Is there an argument to be made that he actually would've gotten more money by leading the turn? After it goes check check on the flop, Dwan could be leading out with really any pair, then Ivey could be the one raising. Then Tom could either come back over the top or better yet, check the river to Ivey and then go for the check raise after Ivey goes for value?
@@joelavalle7313 this assumes Dwan has the same information you have while watching the video. There are a lot of hands that would check back the turn, as Bart mentioned, which would subsequently lead to a significantly smaller value bet on the river. Checking the turn planning on check-raising the river is obviously not going to happen, so I would say leading out on the turn is Dwan's best bet.
Bart's mistake was that he was looking at the 21k bet as a percentage of the pot including that 21k bet (48k) rather than what the pot was before the bet (28k).
Remember when Ivey and Dwan created the biggest pot and they both had a straight? I'll let you watch it and not tell you who had the longer straight xD
@@Pokarface7 Ivey lost that hand. Really unlucky for Ivey and really lucky for Dwan. They both hit a straight in a heads up pot, so an All-In was inevitable.
Hey Bart, back to the preflop call from Dwan. I believe part of the logic behind a 3b/fold strategy results from sims done for a 100bb eff. high rake online environment, and this is a 200+bb eff. no-rake game with an ante. Do you have any insight into how that change in structure affects preflop strategy from the blinds? I think that with better pot odds due to ante+no rake shifts the strategy to where playing some calls makes sense. OOP is also incentivized to generally keep pots small this deep, and it also doesn't help that the IP player is Phil Ivey 😂. Any thoughts?

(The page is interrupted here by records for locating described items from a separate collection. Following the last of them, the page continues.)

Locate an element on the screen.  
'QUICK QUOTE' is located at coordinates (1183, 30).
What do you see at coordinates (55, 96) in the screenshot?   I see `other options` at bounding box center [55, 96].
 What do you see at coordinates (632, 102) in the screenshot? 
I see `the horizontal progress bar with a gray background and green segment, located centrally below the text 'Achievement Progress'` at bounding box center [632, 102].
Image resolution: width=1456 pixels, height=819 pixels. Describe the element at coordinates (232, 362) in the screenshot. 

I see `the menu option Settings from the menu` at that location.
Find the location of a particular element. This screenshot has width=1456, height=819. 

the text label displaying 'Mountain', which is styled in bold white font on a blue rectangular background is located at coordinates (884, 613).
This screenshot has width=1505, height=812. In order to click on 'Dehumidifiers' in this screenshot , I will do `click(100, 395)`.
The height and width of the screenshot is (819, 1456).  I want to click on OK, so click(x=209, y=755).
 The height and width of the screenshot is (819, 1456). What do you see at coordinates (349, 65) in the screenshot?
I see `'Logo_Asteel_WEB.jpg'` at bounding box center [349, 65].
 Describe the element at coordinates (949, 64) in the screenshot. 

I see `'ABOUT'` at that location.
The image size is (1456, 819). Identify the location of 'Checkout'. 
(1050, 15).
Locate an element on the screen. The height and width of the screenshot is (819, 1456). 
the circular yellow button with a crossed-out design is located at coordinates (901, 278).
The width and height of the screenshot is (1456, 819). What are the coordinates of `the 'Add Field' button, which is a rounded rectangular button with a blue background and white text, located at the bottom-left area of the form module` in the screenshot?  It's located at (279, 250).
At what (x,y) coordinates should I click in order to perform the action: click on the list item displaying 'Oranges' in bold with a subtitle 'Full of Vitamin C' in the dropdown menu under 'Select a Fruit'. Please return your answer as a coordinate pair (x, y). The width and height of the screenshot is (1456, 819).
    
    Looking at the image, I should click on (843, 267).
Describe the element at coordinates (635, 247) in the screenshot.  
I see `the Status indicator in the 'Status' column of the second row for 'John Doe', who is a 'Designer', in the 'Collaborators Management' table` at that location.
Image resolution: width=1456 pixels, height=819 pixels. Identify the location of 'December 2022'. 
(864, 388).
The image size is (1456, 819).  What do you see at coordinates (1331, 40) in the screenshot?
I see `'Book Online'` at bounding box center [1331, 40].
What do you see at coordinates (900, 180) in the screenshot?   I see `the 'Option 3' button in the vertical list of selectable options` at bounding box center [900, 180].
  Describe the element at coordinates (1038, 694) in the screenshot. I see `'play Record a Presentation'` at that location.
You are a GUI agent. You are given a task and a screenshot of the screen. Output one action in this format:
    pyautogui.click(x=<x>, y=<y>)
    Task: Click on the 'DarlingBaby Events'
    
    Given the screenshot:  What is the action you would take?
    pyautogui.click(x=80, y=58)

I have no idea whether you're right or not but your logic makes a lot of sense. Its situations like this in which I dont think the poker world has learnt how to use solvers as well as say the chess community has with engines.
Its a pretty slick check raise here. I actually like Dwan's river sizing, because he cannot really polarize his hand at this point. He wants a call from a Myriad of holdings
Suited kings are a problem hand, because of this type of situation. You make too many costly second best hands. Here it is trips with the weaker kicker. Often it is the second nut flush. These hands lose a ton of money when they are beaten but often can’t get full value when they are ahead.
Imo all cards not containing an ace, is a pocket pair, suited connector, gapper or suited broadway is a bad hand, and is more often than not dominated by a better hand, and struggle to make a premium hand.
Yes!I think the rule of having to 3bet or fold marginal hands from SB is too simplistic.These days people aren’t raise folding much pre. You’ll end up out of position in a bloated pot with a mediocre hand,not good
@@andrewmcvey7696 durr is certainly capable lol i do think Ivey can be raising with almost any two suited cards from the CO with no preflop raises. 77, 99, 86s, etc
Based on the line and Ivey’s bet and call after Dwan raised him on the turn, I like the bet by Dwan on the river. Ivey could’ve easily had a full house or pocket 7’s etc.
Hey man, i hope you‘re allright. I usually enjoy your videos and your analysis. You come across kinda emotionless on this one. And please try saying ‚here‘ less often. Anyways, interesting hand. I think post is fine. Was surprised by the call from the small blind. Would have been interesting to know who was in the BB. Maybe Tom tried to keep him in.